THE PROBLEM: Reproduce the data, keeping every word exactly as it is.

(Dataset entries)
<<<<

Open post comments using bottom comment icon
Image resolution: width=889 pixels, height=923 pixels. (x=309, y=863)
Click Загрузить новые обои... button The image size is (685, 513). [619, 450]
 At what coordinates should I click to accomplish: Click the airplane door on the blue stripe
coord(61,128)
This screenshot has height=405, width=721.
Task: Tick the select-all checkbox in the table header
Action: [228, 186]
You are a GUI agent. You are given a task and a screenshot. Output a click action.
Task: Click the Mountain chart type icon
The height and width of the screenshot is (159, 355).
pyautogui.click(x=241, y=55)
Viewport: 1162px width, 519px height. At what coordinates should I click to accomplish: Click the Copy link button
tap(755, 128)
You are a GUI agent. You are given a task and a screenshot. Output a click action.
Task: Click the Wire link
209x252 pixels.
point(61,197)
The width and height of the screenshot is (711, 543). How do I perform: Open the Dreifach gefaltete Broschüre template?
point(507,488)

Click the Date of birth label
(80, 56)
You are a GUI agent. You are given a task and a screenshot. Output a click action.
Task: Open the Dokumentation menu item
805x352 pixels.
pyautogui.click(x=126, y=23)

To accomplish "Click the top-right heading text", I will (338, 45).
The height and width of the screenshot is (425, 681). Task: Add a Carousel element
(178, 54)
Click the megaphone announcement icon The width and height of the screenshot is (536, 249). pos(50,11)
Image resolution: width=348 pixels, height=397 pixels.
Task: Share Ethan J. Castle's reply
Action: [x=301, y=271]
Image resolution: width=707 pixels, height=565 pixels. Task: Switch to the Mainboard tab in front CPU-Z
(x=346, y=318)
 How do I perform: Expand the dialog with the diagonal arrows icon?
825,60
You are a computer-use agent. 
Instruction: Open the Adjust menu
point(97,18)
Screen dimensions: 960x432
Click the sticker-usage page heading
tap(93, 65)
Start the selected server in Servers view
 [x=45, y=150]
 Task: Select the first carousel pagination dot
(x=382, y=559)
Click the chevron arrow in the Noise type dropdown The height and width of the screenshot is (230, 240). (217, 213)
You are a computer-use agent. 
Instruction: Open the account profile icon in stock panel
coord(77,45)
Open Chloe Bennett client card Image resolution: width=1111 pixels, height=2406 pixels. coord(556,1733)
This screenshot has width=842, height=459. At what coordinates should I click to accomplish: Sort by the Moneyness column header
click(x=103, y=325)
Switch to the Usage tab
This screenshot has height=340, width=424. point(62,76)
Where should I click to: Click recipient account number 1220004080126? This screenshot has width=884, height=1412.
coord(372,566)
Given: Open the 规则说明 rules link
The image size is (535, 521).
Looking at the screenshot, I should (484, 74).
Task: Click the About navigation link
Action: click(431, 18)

>>>>

RESPONSE BOX:
Open post comments using bottom comment icon
Image resolution: width=889 pixels, height=923 pixels. (x=309, y=863)
Click Загрузить новые обои... button The image size is (685, 513). [619, 450]
 At what coordinates should I click to accomplish: Click the airplane door on the blue stripe
coord(61,128)
This screenshot has height=405, width=721.
Task: Tick the select-all checkbox in the table header
Action: [228, 186]
You are a GUI agent. You are given a task and a screenshot. Output a click action.
Task: Click the Mountain chart type icon
The height and width of the screenshot is (159, 355).
pyautogui.click(x=241, y=55)
Viewport: 1162px width, 519px height. At what coordinates should I click to accomplish: Click the Copy link button
tap(755, 128)
You are a GUI agent. You are given a task and a screenshot. Output a click action.
Task: Click the Wire link
209x252 pixels.
point(61,197)
The width and height of the screenshot is (711, 543). How do I perform: Open the Dreifach gefaltete Broschüre template?
point(507,488)

Click the Date of birth label
(80, 56)
You are a GUI agent. You are given a task and a screenshot. Output a click action.
Task: Open the Dokumentation menu item
805x352 pixels.
pyautogui.click(x=126, y=23)

To accomplish "Click the top-right heading text", I will (338, 45).
The height and width of the screenshot is (425, 681). Task: Add a Carousel element
(178, 54)
Click the megaphone announcement icon The width and height of the screenshot is (536, 249). pos(50,11)
Image resolution: width=348 pixels, height=397 pixels.
Task: Share Ethan J. Castle's reply
Action: [x=301, y=271]
Image resolution: width=707 pixels, height=565 pixels. Task: Switch to the Mainboard tab in front CPU-Z
(x=346, y=318)
 How do I perform: Expand the dialog with the diagonal arrows icon?
825,60
You are a computer-use agent. 
Instruction: Open the Adjust menu
point(97,18)
Screen dimensions: 960x432
Click the sticker-usage page heading
tap(93, 65)
Start the selected server in Servers view
 [x=45, y=150]
 Task: Select the first carousel pagination dot
(x=382, y=559)
Click the chevron arrow in the Noise type dropdown The height and width of the screenshot is (230, 240). (217, 213)
You are a computer-use agent. 
Instruction: Open the account profile icon in stock panel
coord(77,45)
Open Chloe Bennett client card Image resolution: width=1111 pixels, height=2406 pixels. coord(556,1733)
This screenshot has width=842, height=459. At what coordinates should I click to accomplish: Sort by the Moneyness column header
click(x=103, y=325)
Switch to the Usage tab
This screenshot has height=340, width=424. point(62,76)
Where should I click to: Click recipient account number 1220004080126? This screenshot has width=884, height=1412.
coord(372,566)
Given: Open the 规则说明 rules link
The image size is (535, 521).
Looking at the screenshot, I should (484, 74).
Task: Click the About navigation link
Action: click(431, 18)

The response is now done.